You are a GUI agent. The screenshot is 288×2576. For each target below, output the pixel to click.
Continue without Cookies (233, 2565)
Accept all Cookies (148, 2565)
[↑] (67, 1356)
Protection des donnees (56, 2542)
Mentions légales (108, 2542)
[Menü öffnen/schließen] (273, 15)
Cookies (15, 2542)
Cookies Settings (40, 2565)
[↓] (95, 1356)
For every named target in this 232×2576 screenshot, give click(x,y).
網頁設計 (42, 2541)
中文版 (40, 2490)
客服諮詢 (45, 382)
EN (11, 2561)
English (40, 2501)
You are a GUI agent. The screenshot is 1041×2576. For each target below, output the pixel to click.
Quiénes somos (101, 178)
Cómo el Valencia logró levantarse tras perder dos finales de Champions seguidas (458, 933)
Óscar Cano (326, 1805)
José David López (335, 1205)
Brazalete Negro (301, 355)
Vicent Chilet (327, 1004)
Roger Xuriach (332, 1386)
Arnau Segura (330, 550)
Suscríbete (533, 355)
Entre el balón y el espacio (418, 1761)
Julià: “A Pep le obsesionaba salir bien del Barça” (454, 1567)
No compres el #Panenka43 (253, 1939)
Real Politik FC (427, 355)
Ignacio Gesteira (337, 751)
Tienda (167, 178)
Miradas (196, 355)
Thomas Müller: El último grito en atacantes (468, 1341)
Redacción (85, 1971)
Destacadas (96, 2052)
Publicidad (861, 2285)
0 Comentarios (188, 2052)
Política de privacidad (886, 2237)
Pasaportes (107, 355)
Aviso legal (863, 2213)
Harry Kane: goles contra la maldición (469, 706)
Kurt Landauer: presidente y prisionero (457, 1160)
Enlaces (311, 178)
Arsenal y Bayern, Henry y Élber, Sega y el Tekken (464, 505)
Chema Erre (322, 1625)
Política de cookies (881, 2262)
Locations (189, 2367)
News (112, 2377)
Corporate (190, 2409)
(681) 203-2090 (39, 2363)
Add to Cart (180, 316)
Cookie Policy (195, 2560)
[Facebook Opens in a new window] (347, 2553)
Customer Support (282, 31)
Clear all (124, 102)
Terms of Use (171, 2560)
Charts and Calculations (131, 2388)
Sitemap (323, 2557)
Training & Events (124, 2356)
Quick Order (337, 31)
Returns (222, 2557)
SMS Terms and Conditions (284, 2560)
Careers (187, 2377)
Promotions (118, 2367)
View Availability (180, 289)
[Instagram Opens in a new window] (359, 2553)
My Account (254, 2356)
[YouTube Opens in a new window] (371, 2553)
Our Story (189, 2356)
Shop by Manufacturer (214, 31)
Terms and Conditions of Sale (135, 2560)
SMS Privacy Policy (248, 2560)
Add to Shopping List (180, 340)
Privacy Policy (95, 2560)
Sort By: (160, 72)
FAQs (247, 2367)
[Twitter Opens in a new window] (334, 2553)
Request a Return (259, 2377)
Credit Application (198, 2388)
___
* [ACTIVITY] Looking back over the data above, restate word for word the lines that begin at the line with "0 Comentarios (188, 2052)" and end at the line with "Returns (222, 2557)", inclusive.

* [TASK RESULT]
0 Comentarios (188, 2052)
Política de privacidad (886, 2237)
Pasaportes (107, 355)
Aviso legal (863, 2213)
Harry Kane: goles contra la maldición (469, 706)
Kurt Landauer: presidente y prisionero (457, 1160)
Enlaces (311, 178)
Arsenal y Bayern, Henry y Élber, Sega y el Tekken (464, 505)
Chema Erre (322, 1625)
Política de cookies (881, 2262)
Locations (189, 2367)
News (112, 2377)
Corporate (190, 2409)
(681) 203-2090 (39, 2363)
Add to Cart (180, 316)
Cookie Policy (195, 2560)
[Facebook Opens in a new window] (347, 2553)
Customer Support (282, 31)
Clear all (124, 102)
Terms of Use (171, 2560)
Charts and Calculations (131, 2388)
Sitemap (323, 2557)
Training & Events (124, 2356)
Quick Order (337, 31)
Returns (222, 2557)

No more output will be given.